Le climat politique s’alourdit entre les militants du Pastef et la justice sénégalaise. Trois chroniqueurs proches du parti au pouvoir, Mandoumbé Diop alias Lamignou Darou, Magueye Diaw dit Oustaz Thiep et Moustapha Ndiaye connu sous le nom de Ndiaye Touba, ont été placés sous mandat de dépôt ce jeudi 30 juillet 2026. Ils sont poursuivis pour offense au chef de l’État et discours contraires aux bonnes mœurs, suite à une vidéo publiée sur TikTok.
La Division spéciale de cybersécurité (DSC) les avait interpellés le lundi 27 juillet dans les locaux du média en ligne Feeñal Digital, réputé proche du Pastef. Une méthode d’arrestation vivement critiquée par le Syndicat des professionnels de l’information et de la communication (Synpics). Le syndicat dénonce une intervention musclée au sein même de la rédaction, qu’il juge attentatoire à la liberté de la presse.

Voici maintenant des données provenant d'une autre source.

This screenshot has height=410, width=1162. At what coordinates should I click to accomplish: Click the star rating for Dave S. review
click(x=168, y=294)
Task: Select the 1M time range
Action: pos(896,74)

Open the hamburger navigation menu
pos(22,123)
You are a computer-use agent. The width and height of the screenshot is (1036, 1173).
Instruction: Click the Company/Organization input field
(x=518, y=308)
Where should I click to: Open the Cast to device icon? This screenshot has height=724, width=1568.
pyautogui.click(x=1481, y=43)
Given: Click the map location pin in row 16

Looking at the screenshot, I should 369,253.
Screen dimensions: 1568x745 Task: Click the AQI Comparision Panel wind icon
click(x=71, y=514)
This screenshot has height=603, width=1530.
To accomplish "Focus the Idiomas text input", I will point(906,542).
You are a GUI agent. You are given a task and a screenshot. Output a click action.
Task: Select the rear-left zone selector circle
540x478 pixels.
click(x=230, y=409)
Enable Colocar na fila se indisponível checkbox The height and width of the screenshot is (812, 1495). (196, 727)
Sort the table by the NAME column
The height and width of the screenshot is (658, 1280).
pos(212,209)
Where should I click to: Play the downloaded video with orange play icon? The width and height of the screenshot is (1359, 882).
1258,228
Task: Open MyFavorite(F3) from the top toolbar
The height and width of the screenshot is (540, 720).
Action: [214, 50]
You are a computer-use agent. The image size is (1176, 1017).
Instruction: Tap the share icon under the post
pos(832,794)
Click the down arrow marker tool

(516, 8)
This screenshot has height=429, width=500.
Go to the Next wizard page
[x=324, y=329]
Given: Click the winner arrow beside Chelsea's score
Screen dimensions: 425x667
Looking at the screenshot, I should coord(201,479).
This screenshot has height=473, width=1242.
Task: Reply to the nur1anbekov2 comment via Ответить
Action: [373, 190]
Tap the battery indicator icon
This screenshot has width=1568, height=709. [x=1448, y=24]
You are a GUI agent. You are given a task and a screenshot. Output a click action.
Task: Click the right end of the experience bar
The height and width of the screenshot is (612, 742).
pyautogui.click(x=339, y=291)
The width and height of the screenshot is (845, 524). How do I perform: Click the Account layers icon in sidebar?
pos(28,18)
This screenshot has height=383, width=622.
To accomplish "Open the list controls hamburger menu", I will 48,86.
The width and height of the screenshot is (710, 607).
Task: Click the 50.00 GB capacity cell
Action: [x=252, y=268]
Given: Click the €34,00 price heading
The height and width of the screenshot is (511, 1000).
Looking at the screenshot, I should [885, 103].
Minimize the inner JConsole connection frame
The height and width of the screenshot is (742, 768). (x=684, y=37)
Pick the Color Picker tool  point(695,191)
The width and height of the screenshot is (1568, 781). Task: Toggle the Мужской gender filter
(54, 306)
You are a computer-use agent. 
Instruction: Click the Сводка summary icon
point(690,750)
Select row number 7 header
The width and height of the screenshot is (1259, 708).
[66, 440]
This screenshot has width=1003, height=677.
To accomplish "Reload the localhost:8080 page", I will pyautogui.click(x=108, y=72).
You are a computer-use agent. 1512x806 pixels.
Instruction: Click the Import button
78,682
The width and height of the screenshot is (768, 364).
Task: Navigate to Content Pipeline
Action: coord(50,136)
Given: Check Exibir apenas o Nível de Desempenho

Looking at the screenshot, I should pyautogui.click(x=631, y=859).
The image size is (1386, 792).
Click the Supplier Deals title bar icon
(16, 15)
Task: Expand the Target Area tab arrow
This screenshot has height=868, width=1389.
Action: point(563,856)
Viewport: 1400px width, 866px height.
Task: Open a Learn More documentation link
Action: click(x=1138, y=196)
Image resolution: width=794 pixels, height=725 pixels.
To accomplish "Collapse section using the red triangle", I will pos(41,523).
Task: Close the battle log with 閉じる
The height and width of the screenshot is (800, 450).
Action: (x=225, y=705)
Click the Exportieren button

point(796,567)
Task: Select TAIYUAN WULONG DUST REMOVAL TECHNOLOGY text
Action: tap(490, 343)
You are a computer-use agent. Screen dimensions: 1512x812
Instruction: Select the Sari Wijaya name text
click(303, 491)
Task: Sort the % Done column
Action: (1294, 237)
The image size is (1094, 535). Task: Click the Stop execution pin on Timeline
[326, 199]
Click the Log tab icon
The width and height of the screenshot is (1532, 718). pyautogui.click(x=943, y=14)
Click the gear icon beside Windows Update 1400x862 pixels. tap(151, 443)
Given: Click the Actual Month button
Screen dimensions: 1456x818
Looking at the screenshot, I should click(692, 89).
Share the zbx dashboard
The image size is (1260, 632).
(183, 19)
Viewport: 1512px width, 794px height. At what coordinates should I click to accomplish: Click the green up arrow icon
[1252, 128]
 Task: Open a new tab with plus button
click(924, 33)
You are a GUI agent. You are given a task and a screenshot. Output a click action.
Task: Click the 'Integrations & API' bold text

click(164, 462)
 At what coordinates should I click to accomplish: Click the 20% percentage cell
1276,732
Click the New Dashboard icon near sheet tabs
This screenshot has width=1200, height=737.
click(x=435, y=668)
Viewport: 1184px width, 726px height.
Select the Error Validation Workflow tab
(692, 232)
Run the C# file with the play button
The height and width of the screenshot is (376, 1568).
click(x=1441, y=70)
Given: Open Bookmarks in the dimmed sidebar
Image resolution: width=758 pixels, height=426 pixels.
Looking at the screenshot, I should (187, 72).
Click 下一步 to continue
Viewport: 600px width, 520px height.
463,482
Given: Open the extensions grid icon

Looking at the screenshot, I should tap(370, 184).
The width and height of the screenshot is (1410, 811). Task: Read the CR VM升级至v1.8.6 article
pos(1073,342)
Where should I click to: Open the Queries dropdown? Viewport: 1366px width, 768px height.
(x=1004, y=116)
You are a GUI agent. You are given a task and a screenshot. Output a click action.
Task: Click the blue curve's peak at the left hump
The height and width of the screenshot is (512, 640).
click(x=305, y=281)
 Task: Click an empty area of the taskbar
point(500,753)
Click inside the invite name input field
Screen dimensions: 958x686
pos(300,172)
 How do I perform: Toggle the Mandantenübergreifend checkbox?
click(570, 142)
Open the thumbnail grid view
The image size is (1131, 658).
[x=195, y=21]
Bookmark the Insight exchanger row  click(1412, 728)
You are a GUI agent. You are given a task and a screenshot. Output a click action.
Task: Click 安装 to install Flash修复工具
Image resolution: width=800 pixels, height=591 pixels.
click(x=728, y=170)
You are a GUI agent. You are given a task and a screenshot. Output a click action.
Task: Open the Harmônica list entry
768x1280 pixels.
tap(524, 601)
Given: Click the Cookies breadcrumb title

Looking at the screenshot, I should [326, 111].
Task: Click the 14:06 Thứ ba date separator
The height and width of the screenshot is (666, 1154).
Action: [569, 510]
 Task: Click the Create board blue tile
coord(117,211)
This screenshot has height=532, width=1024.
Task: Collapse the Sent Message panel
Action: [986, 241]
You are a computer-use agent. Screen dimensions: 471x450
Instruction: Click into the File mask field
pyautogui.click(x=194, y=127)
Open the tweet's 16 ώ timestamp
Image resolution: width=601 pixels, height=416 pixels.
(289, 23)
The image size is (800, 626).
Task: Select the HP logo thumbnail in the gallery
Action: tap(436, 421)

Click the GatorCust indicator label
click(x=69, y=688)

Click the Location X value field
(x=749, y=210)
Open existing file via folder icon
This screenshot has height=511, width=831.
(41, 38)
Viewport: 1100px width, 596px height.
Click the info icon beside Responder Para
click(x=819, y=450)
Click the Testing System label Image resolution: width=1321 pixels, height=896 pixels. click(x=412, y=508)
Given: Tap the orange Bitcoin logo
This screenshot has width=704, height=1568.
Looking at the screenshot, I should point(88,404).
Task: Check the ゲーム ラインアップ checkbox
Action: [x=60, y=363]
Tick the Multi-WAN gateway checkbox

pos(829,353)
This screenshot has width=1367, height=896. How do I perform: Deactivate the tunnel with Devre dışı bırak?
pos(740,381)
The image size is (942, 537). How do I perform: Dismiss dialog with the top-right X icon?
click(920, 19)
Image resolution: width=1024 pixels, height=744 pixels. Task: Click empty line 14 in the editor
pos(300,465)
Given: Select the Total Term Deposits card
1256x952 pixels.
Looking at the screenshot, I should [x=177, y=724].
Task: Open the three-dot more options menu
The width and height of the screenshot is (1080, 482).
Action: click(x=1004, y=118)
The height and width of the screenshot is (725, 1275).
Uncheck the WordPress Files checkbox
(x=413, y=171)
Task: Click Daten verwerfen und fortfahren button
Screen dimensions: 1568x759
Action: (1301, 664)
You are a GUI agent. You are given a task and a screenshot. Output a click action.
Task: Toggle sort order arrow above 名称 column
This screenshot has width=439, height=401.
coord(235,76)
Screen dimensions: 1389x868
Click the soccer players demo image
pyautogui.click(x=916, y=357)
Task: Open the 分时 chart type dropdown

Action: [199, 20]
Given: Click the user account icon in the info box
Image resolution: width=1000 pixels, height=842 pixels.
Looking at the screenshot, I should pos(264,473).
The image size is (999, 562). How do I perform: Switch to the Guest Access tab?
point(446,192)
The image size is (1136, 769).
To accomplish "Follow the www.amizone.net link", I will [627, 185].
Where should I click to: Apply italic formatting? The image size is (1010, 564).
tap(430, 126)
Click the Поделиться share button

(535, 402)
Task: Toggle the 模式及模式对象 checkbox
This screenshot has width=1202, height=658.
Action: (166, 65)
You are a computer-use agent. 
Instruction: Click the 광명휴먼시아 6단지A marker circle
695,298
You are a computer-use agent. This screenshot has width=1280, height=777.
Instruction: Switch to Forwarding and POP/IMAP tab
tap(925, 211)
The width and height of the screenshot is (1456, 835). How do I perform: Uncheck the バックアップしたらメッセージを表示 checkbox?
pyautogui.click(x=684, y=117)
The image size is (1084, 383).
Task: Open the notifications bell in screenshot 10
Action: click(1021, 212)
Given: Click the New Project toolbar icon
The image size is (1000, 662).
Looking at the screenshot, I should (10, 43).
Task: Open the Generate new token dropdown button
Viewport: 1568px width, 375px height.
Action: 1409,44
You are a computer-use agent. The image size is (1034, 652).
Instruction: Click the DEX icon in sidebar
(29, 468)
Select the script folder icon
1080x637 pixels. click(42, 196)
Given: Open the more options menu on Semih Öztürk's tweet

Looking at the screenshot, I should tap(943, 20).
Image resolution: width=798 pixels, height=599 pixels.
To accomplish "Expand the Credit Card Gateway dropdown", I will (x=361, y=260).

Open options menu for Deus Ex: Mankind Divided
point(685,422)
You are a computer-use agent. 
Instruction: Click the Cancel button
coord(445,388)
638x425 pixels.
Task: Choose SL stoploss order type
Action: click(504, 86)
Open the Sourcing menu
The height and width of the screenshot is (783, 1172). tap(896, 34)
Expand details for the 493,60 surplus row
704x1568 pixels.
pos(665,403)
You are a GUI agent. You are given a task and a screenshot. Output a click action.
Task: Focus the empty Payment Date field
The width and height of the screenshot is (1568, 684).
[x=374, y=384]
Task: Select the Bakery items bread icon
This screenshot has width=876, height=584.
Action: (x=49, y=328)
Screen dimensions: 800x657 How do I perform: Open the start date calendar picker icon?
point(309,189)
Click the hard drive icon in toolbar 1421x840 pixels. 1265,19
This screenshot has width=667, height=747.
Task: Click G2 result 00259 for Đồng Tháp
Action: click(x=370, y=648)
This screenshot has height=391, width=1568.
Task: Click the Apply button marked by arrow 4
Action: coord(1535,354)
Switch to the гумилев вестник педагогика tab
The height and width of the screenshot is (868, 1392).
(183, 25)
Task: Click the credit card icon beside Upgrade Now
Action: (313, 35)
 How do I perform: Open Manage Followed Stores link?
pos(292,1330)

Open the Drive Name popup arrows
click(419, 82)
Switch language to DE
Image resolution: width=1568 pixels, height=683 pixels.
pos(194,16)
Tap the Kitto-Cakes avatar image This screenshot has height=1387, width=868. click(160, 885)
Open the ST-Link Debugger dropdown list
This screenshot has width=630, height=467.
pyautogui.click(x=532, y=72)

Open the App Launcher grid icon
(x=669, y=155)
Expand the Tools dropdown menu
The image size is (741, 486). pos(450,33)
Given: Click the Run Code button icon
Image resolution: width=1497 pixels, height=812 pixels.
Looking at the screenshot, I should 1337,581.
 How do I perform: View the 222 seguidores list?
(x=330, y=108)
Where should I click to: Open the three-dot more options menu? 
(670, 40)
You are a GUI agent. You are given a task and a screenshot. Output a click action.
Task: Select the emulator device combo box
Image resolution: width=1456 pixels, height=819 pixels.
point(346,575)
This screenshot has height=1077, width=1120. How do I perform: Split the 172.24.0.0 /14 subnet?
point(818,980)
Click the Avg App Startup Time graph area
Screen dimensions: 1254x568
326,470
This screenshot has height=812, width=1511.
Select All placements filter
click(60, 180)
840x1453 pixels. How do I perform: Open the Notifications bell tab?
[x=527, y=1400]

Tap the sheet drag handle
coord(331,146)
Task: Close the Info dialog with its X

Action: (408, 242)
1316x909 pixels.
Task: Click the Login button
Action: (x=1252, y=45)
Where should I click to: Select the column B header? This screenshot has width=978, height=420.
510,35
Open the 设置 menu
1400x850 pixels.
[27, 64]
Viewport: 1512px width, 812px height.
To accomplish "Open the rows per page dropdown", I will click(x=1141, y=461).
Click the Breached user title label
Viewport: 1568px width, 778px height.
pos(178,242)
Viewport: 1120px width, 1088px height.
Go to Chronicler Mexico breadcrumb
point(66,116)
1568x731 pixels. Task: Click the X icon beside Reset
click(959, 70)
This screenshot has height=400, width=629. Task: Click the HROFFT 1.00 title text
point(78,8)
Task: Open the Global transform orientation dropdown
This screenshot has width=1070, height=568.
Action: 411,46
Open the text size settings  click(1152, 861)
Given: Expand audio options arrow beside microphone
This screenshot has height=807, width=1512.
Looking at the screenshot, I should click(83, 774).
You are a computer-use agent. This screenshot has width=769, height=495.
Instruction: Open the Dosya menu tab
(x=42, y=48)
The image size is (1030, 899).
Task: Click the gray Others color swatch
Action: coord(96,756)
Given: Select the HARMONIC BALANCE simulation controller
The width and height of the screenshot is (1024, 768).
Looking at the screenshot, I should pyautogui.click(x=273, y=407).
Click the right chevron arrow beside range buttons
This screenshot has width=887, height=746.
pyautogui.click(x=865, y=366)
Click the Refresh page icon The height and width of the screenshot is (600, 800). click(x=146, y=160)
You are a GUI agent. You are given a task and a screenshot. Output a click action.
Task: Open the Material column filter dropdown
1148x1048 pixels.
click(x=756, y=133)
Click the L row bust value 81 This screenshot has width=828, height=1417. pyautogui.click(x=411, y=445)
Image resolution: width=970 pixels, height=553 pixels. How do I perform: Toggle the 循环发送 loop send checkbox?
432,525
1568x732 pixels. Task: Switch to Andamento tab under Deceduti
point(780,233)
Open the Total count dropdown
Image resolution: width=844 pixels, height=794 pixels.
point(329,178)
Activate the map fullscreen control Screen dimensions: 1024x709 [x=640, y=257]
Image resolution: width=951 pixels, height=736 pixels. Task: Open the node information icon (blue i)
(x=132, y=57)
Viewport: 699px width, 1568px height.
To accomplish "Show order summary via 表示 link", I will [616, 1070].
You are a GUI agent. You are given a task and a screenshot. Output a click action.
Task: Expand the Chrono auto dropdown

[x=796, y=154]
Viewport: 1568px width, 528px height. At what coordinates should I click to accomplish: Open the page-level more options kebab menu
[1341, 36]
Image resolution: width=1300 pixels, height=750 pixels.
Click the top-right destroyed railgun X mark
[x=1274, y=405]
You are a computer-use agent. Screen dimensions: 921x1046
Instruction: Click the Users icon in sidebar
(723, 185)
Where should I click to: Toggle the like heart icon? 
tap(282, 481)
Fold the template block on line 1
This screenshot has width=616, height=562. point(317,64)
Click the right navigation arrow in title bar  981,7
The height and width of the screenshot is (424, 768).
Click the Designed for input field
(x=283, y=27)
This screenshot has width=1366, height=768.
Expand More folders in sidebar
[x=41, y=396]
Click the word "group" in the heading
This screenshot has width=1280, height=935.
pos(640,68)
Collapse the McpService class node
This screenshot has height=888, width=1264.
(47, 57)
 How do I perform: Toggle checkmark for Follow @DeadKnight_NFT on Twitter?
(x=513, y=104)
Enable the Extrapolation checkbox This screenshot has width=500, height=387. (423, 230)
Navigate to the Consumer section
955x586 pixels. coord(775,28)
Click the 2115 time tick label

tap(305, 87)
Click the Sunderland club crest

Un délit d’offense contesté
Selon RFI Afrique, la procédure découle d’une vidéo diffusée lors du Magal de Mbacké Bari. Dans cette séquence, les trois hommes priaient pour appeler le malheur – mort, paralysie, AVC – sur « celui qui a trahi le projet de Pastef ». Sans jamais citer de nom, mais plusieurs y ont vu une référence au président Bassirou Diomaye Faye.
Pour leur avocat, Me Aby Nar Ndiaye, la décision de placer ses clients sous mandat de dépôt est injustifiée. « Ils ne parlent pas du président de la République. Ils n’ont aucunement cité le président. Leur dessein n’était pas de diriger de tels propos à son encontre », a-t-elle plaidé, estimant qu’ils auraient dû être relâchés. L’ONG Article 19 a, de son côté, réclamé l’abrogation des articles du Code pénal relatifs à l’offense au chef de l’État.
Le maire de Dakar, Abass Fall, membre du Pastef, s’est lui aussi élevé contre ces arrestations, interpellant directement le président Faye ainsi que les ministres de la Justice et de l’Intérieur. Les trois chroniqueurs seront jugés lundi.